Apache HBase is designed to be used for random, real-time, relatively low latency, read/write access to big data. HBase’s goal is to store very large tables with billions/millions of rows and billions/millions of columns on clusters installed on commodity hardware.

The following characteristics make an application suitable for HBase:

  • Large quantities of data in the scale of 100s of GBs to TBs and PBs. Not suitable for small-scale data

  • Fast, random access to data

  • Variable, flexible schema. Each row is or could be different

  • Key-based access to data when storing, loading, searching, retrieving, serving, and querying

  • Data stored in collections. For example, some metadata, message data, or binary data is all keyed into the same value

  • High throughput in the scale of 1000s of records per second

  • Horizontally scalable cache capacity. Capacity may be increased by just adding nodes

  • The data layout is designed for key lookup with no overhead for sparse columns

  • Data-centric model rather than a relationship-centric model. Not suitable for an ERD (entity relationship diagram) model

  • Strong consistency and high availability are requirements.

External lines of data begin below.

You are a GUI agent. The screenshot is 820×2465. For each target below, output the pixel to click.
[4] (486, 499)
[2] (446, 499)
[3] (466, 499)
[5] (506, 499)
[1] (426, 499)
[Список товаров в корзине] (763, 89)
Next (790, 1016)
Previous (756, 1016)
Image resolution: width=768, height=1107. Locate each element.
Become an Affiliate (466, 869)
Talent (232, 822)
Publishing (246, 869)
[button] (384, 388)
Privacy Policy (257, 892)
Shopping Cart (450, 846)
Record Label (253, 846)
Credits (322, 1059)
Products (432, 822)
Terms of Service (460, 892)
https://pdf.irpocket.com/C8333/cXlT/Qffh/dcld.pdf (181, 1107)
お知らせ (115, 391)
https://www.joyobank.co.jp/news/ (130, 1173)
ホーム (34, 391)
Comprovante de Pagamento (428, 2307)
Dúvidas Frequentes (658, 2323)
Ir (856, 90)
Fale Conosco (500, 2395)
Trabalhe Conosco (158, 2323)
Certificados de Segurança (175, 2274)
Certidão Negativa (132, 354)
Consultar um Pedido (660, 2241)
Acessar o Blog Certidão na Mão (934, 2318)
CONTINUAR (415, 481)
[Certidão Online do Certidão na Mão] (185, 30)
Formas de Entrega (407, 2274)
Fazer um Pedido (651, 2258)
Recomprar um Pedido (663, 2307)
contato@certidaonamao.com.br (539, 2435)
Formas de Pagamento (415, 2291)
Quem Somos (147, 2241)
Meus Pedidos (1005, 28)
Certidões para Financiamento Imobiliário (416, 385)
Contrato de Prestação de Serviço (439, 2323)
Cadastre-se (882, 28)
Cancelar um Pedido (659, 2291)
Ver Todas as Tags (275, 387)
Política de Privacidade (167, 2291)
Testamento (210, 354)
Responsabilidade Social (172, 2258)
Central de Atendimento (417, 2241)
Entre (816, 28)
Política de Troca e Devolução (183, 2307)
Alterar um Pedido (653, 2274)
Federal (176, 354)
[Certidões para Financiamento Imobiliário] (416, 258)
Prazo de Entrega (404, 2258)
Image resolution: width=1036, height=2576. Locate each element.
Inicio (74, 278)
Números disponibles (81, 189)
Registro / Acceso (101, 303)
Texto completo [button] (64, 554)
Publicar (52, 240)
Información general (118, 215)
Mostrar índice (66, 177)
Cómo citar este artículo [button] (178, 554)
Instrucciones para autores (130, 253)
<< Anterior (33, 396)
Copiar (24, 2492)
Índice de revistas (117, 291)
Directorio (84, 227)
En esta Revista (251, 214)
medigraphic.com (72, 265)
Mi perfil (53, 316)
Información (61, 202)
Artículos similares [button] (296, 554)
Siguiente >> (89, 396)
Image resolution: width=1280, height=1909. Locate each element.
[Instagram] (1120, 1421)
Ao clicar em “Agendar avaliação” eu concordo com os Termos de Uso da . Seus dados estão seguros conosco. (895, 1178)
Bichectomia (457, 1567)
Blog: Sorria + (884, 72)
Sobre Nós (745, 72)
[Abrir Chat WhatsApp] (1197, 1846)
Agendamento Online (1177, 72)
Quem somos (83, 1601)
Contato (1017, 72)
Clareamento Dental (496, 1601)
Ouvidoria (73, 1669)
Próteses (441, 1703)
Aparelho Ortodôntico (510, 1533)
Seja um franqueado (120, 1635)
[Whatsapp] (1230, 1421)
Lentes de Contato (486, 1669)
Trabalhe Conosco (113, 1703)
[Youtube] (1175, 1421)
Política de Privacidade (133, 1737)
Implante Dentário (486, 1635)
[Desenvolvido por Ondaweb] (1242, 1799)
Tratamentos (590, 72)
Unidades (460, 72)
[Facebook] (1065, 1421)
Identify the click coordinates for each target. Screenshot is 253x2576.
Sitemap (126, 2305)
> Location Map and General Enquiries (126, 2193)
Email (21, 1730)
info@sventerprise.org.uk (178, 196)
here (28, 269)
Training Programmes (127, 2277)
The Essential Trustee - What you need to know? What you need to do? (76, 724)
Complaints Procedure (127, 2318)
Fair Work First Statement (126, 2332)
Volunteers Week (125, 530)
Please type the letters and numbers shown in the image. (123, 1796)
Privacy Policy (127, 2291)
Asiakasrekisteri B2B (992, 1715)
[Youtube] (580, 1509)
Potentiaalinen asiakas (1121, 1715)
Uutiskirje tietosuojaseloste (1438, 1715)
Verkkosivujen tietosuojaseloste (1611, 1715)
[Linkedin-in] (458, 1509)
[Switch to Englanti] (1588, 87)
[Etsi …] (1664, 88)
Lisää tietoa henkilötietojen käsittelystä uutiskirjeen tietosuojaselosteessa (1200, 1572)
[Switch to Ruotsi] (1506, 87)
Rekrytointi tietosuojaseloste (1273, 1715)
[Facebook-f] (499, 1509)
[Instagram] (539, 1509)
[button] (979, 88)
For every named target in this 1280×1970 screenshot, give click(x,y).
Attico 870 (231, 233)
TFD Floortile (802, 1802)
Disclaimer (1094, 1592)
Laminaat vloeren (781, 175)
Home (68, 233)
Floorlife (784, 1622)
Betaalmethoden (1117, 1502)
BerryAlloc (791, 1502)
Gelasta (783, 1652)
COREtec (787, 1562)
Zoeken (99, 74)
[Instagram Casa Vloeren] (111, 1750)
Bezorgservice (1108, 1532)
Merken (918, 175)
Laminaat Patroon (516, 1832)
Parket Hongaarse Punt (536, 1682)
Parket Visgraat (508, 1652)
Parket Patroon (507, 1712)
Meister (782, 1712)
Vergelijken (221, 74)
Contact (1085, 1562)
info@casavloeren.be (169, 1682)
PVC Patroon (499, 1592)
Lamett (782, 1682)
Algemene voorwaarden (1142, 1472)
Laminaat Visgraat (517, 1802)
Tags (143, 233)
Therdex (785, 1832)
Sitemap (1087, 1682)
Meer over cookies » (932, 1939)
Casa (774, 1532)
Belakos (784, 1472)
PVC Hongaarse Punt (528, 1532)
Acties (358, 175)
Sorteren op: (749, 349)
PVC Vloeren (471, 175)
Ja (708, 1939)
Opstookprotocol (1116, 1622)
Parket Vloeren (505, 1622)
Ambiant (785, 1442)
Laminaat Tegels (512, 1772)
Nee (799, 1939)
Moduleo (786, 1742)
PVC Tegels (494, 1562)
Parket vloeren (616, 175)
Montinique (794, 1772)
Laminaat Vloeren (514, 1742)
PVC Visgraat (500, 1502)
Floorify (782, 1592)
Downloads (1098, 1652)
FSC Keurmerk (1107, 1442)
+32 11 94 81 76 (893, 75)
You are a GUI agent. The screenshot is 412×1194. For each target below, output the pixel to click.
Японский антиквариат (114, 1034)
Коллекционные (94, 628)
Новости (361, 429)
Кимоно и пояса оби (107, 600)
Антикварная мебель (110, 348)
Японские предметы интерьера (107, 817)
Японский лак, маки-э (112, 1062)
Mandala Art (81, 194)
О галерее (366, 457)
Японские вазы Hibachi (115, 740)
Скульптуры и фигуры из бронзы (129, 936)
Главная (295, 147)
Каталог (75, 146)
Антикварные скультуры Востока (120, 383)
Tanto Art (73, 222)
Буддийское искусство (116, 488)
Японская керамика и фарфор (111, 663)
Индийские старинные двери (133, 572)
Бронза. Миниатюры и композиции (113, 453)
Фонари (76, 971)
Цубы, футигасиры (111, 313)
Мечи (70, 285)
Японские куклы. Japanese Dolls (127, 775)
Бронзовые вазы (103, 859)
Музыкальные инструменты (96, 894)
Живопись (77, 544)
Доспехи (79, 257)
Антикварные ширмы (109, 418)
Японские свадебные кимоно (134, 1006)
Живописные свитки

Consistency is favored over availability

  • Lots of insertion, lookup, and deletion of records

  • Write-heavy applications

  • Append-style writing (inserting and overwriting) rather than heavy read-modify-write

Some use-cases for HBase are as follows:

  • Audit logging systems

  • Tracking user actions

  • Answering queries such as

    • What are the last 10 actions made by the user?

    • Which users logged into the system on a particular day?

  • Real-time analytics

    • Real-time counters

    • Interactive reports showing trends and breakdowns

    • Time series databases

  • Monitoring system

  • Message-centered systems (Twitter-like messages and statuses)

  • Content management systems serving content out of HBase

  • Canonical use-cases such as storing web pages during crawling of the Web

HBase is not suitable/optimized for

  • Classical transactional applications or relational analytics

  • Batch MapReduce (not a substitute for HDFS)

  • Cross-record transactions and joins

HBase is not a replacement for RDBMS or HDFS. HBase is suitable for

  • Large datasets

  • Sparse datasets

  • Loosely coupled (denormalized) records

  • Several concurrent clients

HBase is not suitable for

  • Small datasets (unless many of them)

  • Highly relational records

  • Schema designs requiring transactions

Summary

In this chapter, I discussed the characteristics that make an application suitable for Apache HBase. The characteristics include fast, random access to large quantities of data with high throughput. Application characteristics not suitable were also discussed. In the next chapter, I will discuss the physical storage in HBase.